[Data shown]
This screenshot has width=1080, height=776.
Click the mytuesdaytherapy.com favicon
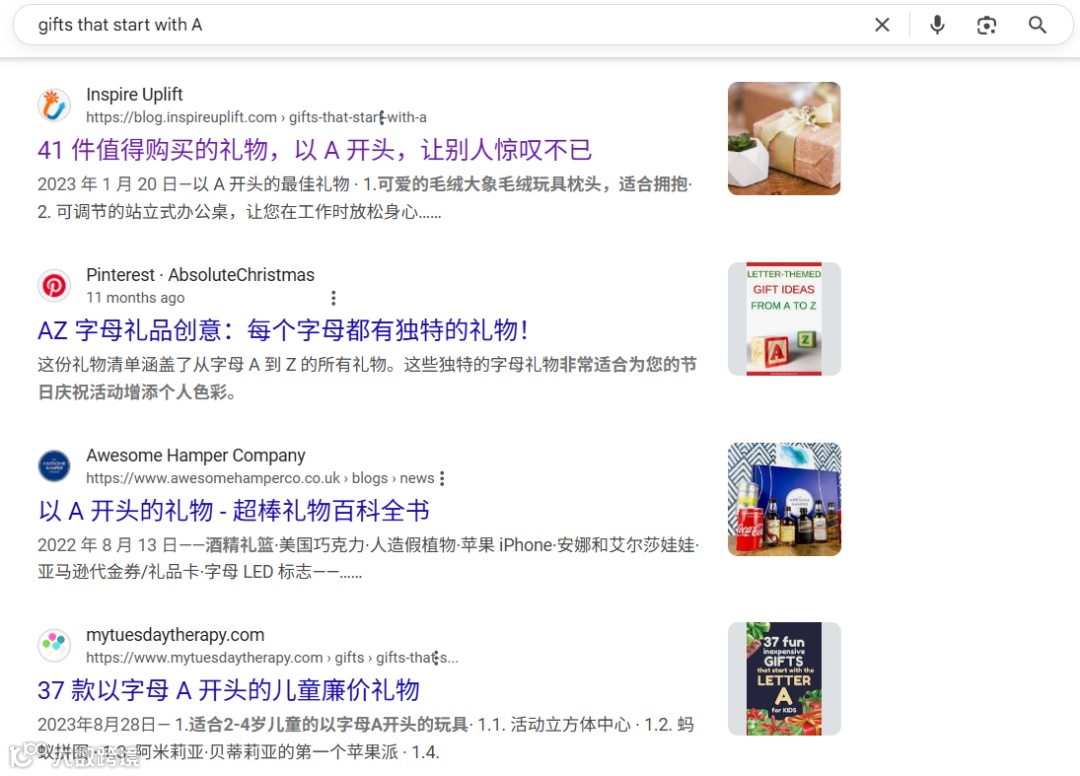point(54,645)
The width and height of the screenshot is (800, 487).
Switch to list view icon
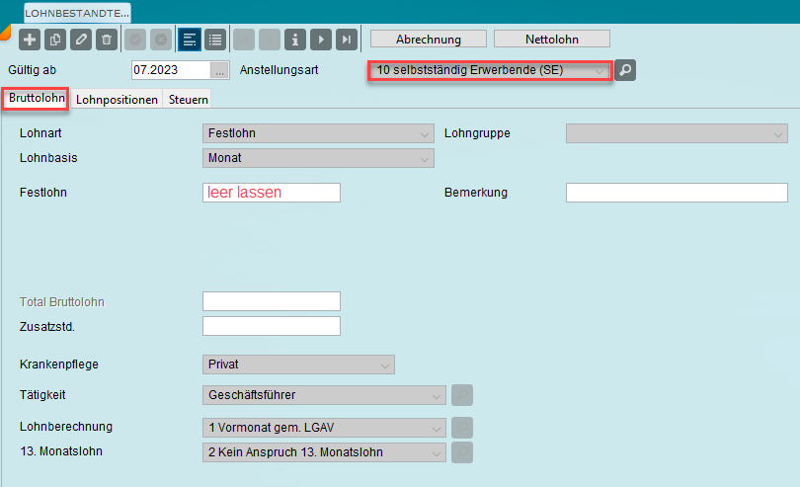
[/Data shown]
* Instructions for the task *
Quote the data above in full and without alteration; skip the pictures.

* Solution for this task *
This screenshot has width=1080, height=776.
Click the mytuesdaytherapy.com favicon
point(54,645)
The width and height of the screenshot is (800, 487).
Switch to list view icon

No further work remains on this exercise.